§ **ФРАГМЕНТ ТЕКСТА**

####################

Выпуск: №123 2023

Рубрика: Без рубрики

Человек, который так долго ничего не выбрасывал, вдруг сбросил с себя земной груз и улетел в космос

Человек, который так долго ничего не выбрасывал, вдруг сбросил с себя земной груз и улетел в космос

Илья Кабаков в своей мастерской, 1983–1984. Фото Георгия Кизевальтера. Предоставлено автором.

Георгий Кизевальтер Родился в 1955 году в Москве. Художник, фотограф, писатель, представитель московской концептуальной школы. Член творческой группы «Коллективные действия» с 1976 по 1989 гг. Участник движения AptArt, член объединения «Клуб Авангардистов» и МСХ. Автор передач на радио «Свобода», различных книг, рассказов и публикаций по современному искусству. Живет в Москве.

Без сомнения, Илья Кабаков был одним из самых выдающихся, неоднозначных и потому интригующих публику художников второй половины ХХ – начала ХХI века в России, и одним из самых известных российских художников в мире. В принципе, в обоих утверждениях легко заменить «одним из самых» на «самым», но я этого делать не буду по вполне резонным причинам. Сложность адекватной оценки вклада Кабакова в искусство сейчас усугубляется тем, что прошло еще очень мало времени с момента его ухода. Тем не менее, я попробую поделиться своими соображениями о его личности, творчестве и значении в сообществе московских концептуалистов.

####################

§ **ПОКАЗАННЫЕ СВЕДЕНИЯ**

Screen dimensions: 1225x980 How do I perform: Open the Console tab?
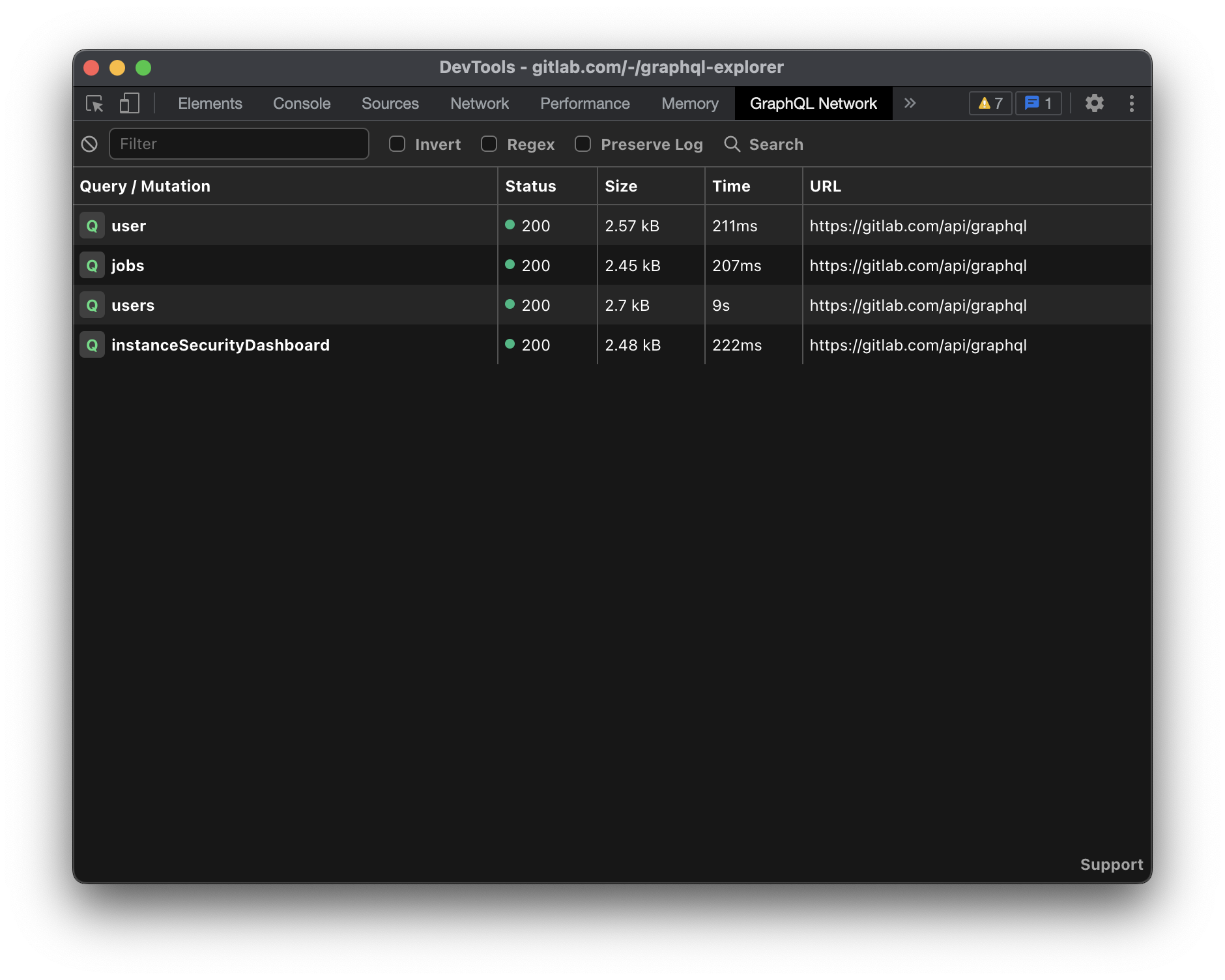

####################

§ **КРАТКОЕ ЗАДАНИЕ**
Перескажите короче абзац статьи о Кабакове, начинающийся словами «Без сомнения, Илья Кабаков». Основные факты должны остаться.

§ **РЕШЕНИЕ ЗАДАЧИ**
Илья Кабаков — один из самых выдающихся, неоднозначных и потому интригующих российских художников второй половины XX – начала XXI века и один из самых известных в мире российских художников. Автор мог бы назвать его «самым», но по резонным причинам этого не делает. Адекватно оценить вклад Кабакова в искусство сложнее ещё и потому, что с его ухода прошло очень мало времени. Тем не менее автор намерен поделиться соображениями о его личности, творчестве и значении в сообществе московских концептуалистов.